# [Text]
** START **

I was fortunate to have attended Yeshiva College, where Torah and college education are conducted in an intellectually and religiously proper environment. But not all students can attend YU for various reasons.

Students may choose universities best suited to their talents, or best in line with their professional goals. Some opt for public universities where tuitions are more affordable.

It is appropriate—and necessary—for students to have access to university education. But choices should be limited to campuses with a thriving Orthodox Jewish community. 

If we want Jews to function successfully in our society, college education is a sine qua non. The alternative is to condemn Jews to live in physical and spiritual ghettoes.

 

Is it appropriate to eat kosher imitation bacon, crab, or any other such food?  (The question assumes the food is 100% kosher from a halachic point of view.  The question is if there's anything wrong with eating fake bacon etc. from a hashkafic point of view.)

 

Some years ago, my wife and I were eating in a kosher vegetarian Chinese restaurant. A Hassidic couple sat at the table next to ours. When the waiter asked for their orders, the Hassidic man said in a loud voice: “I’d like the pork ribs.” His wife chimed in: “And I’d like the eel.”

Surely, everyone present knew that the food served by the restaurant was 100% kosher. There was no question of mar’it ayin. Indeed, we ourselves were eating there, albeit sticking to the vegetarian chicken options.

There is no halakhic problem with eating kosher food, even if the food looks and tastes like non-kosher food. The famous Gemara (Hulin 109b) cites Yalta, wife of Rav Nahman, who stated that for any item the All Merciful One prohibited to us, He permitted to us a similar item.

Kosher consumers have grown accustomed to non-dairy milk and cheese served with meat; and with vegetarian “meat” served with dairy products. In the not too distant future, we’ll be dealing with artificially produced “meat” that may be deemed to be kosher and parve.

Having said this, it still struck me as odd to see a Hassidic couple order pork and eel…and to order with an obvious sense of glee. On the other hand, why shouldn’t they have derived satisfaction from eating an otherwise forbidden product, as if to say along with Yalta: we are not deprived of the various cuisines and tastes available to the non-kosher world.

Although such foods are kosher, some will have a visceral negative reaction to being served “fake pork” or “fake crabs.”  I think that each individual will make a personal decision on what is and is not comfortable to consume.

 

Should a G-d-fearing Jew have the Internet at home?

If a person indeed fears God and feels God’s presence at all times, he/she should indeed have internet access at home. Such a person will draw on the vast repository of Torah sources available on the internet and will have access to a tremendous array of information in a matter of seconds.

** END **

# [Given request 1]
Name every non-kosher food mentioned in the text about kosher food and college choices.
# [Given request 2]
Take the text about kosher food and the Internet further, picking up after its final sentence.
The listing that follows this text comes from a different source.

# [Dataset excerpt]
** START **

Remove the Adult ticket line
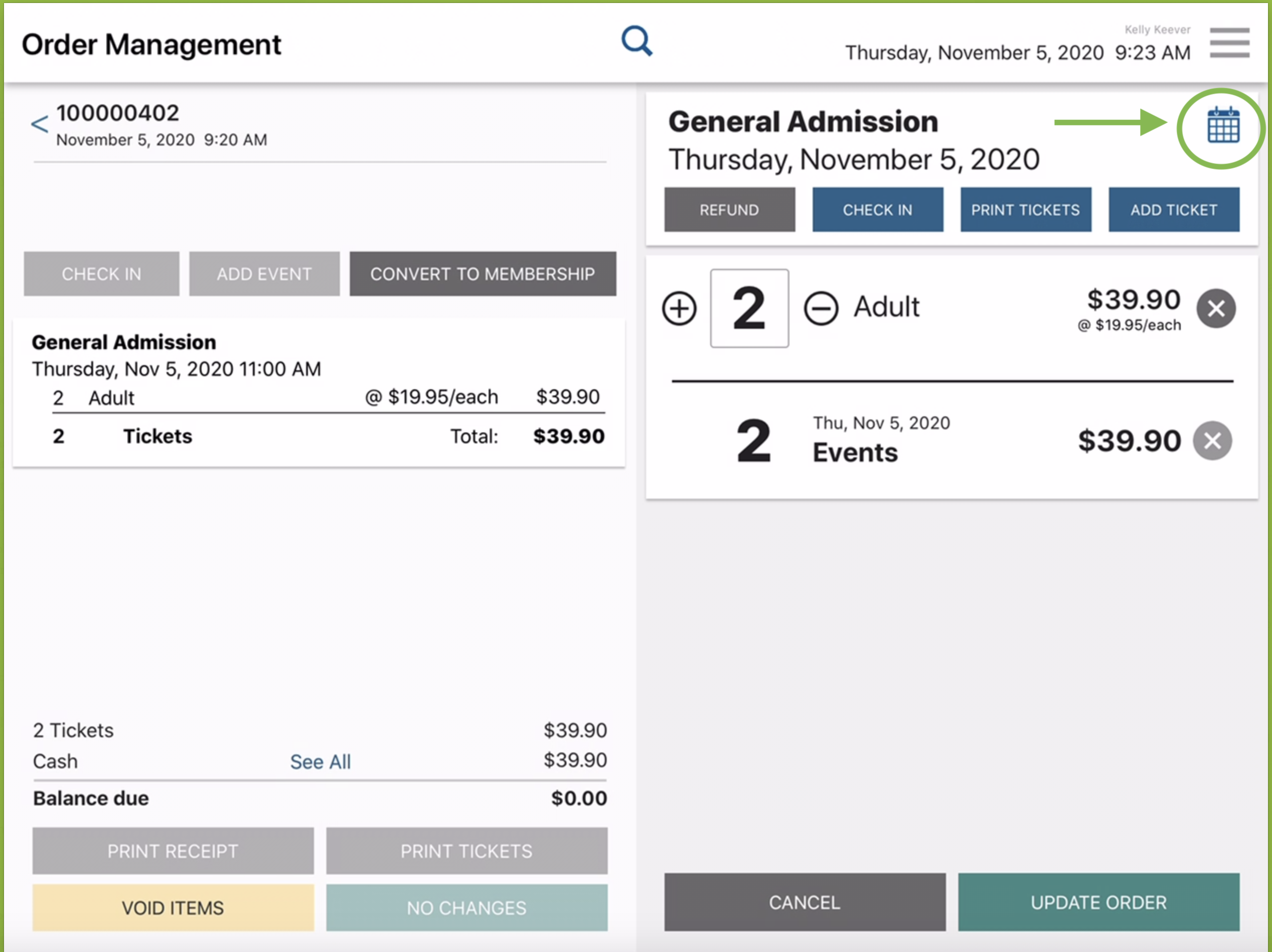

** END **

# [Reply 1]
Bacon, crab, pork ribs, eel, and pork.

# [Reply 2]
The problem is for a person who is not God-fearing, or for one who doesn’t trust himself/herself to use the internet in appropriate ways. The internet has much content that is antithetical to the values of Torah…and to the values of all honest and decent people. Moreover, it is possible to fritter away hours of life on nonsense…and surfing the net can be “addictive.”

Every effort must be made to use the internet in a God-fearing way.

Those who forbid the internet are essentially asking Jews to disconnect themselves from the major means of communication among the people of the world. They want to march us back into the pre-modern era, thinking that if we only close our eyes and plug our ears, all the evils of the modern world will somehow vanish. This approach consigns us to the backwaters of human civilization, living as an isolated sect with no message to and no engagement with humanity?

The internet is “neutral”—and can be used for good and for ill. The correct strategy is to take advantage of its immense powers and to avoid its negative elements. To do this requires that we develop genuine yirat Shamayim!

 

Leaving aside any halachic considerations that may be involved, is it a Jewish value to have a large family?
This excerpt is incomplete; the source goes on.